Task description: What is needed is an exact copy of the entries below, from the line that contains "Mentions légales (136, 2492)" through the final line, both included, and nothing else.

Recorded data:
BEGIN

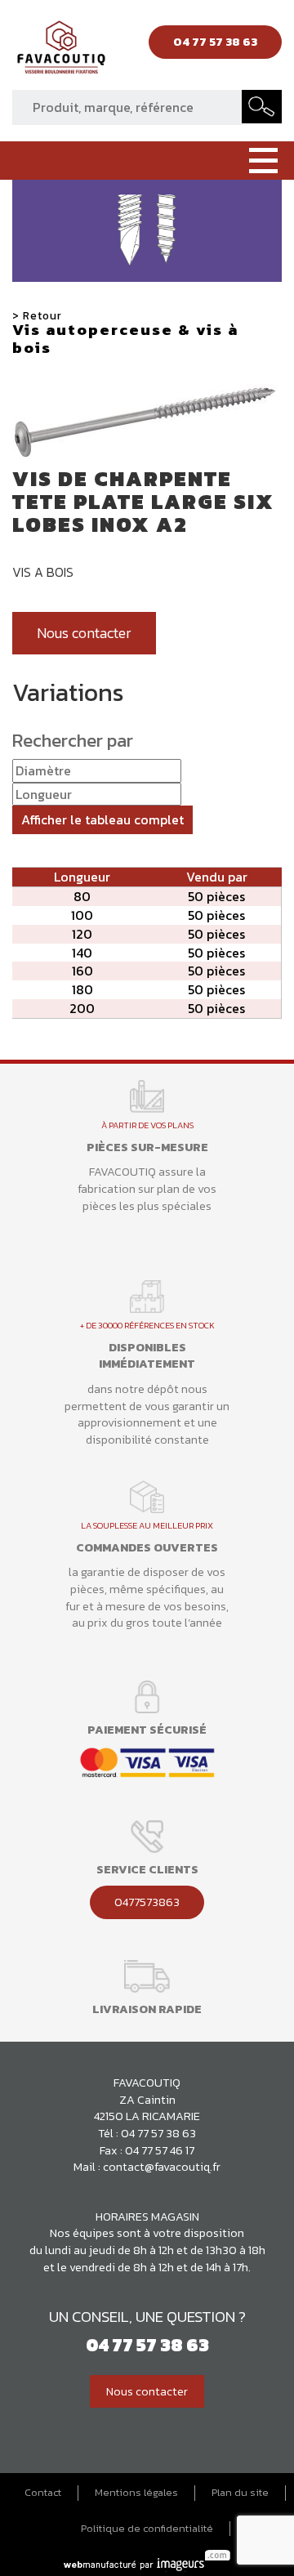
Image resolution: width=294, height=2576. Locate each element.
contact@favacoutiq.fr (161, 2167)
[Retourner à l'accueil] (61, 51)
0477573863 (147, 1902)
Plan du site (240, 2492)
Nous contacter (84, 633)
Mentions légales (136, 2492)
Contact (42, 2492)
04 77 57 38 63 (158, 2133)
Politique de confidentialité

END

Result for this task:
Mentions légales (136, 2492)
Contact (42, 2492)
04 77 57 38 63 (158, 2133)
Politique de confidentialité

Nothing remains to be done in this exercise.